La última frontera

Escuchar Always on my mind en la voz de Janelle Loes me ha hecho recordar la cita de Julio César: “No estaba seguro de que Britania existiera hasta que fui allí”. En fin, esta es la razón por la que he de programar un viaje a Casablanca, aunque me lleve una profunda decepción, o darle una nueva oportunidad a la chica que incurre en ripios y asonancias cada vez que se niega a venir a mi casa: ella, que desea que le insista, cree que el problema es de fondo y no de estilo y yo, que pienso lo contrario, acabo de comprarme una chaqueta.

Como bien dice Ursula K Le Guin en su obra Sobre la escritura, la lectura, la imaginación todas esas dudas “solo son fronteras de la mente”, aunque se solemnicen al quedar bautizadas como principios o, peor, como voces que, venidas del otro lado del muro, nos hablan del fracaso haciéndonos olvidar su propia futilidad, su carácter de concepto contingente y nunca necesario, humano, en definitiva, con lo que cuesta desprenderse de una creación propia.

En estos tiempos en los que parece superada la frontera entre lo cierto y lo falso, no ya por el relativismo filosófico y, por definición, moral, sino por la codicia que ha hecho del discurso un sucio arte manipulatorio sin pretensiones estéticas, conviene pensar en Tolstoi, no como un profundo conocedor del alma humana, sino como un esmerado artesano que parece describirla o catalogarla mejor que el resto. Tal vez sea injusto leer al gran novelista (ruso) con la suspicacia que nos otorga este púlpito, ateo y multitudinario, donde todos, como Camus, nos hallamos abandonados a “la tierna indiferencia del mundo”. Pero no era más fiable la crítica  marcada por los mitos, las convicciones y las emociones que los acompañan.

Anoche, la bruma provocada por el fuerte contraste de temperaturas propio de este invierno posmoderno, me impedía gozar de una visión diáfana de los últimos destellos plenilunares sobre el Puente de Piedra. “Hay modestia en la pena, y él era un hombre modesto”, dijo un día George Sand a propósito de un autor contemporáneo que, por un momento, imaginé que era yo. La ironía, el cinismo y la iconoclastia caracterizaban, según la escritora francesa, el arte y la cultura de su época.

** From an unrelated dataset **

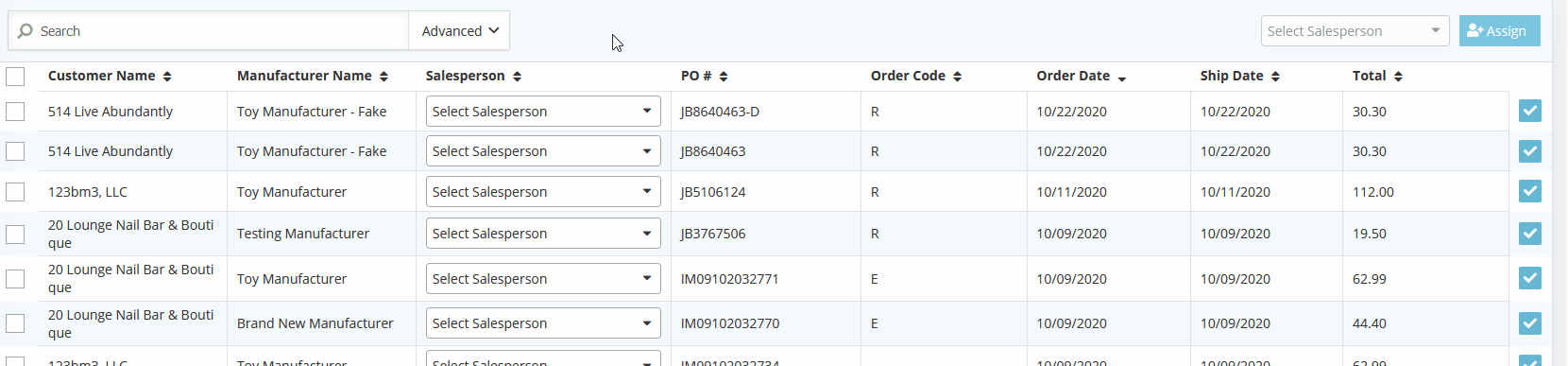This screenshot has width=1568, height=366.
Task: Sort by PO # arrows icon
Action: [724, 76]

Esta mañana, en cambio, los dos astros que definen nuestros calendarios, humores y mareas, parecían retarse a duelo en la prolongación celestial del valle. De camino a la biblioteca, lo único que quedaba de la estampa nocturna eran la bruma y mi modestia. Logroño se desperezaba con el mismo escepticismo, sin mayores convicciones que la del sabor de sus vinos y sus deliciosas tortillas y un borracho se fumaba el último cigarro subido en un contenedor con la vista fija en una sugerente imagen del círculo de la lujuria en un bar llamado La Divina Comedia.

Parecía tentador, ¿no les parece?, creerse en medio de una galería, bajo calizas de una abrumadora densidad, o a los pies de un enorme muro de ladrillo, sin la consciencia del águila que lo sobrevuela. Sin embargo, este hombre modesto que les habla también puede ser definido como afortunado. De ahí, tal vez, que aparecieran ellas, George Sand y Ursuka K Le Guin, dos mujeres que, desafiando el tópico del eterno femenino, su concepción de seres observados y no observadores, son capaces de recuperar con su genuino optimismo vital la seguridad con la que crecimos, recordándonos que no conviene dar por descontado el amor que había en cada fonema del “buenos días” materno, esa breve fórmula que aún recorta, al recordarla, el abismo que se erige al borde de la cama y hace más fabulosa, y menos temible, la frontera de la melancolía.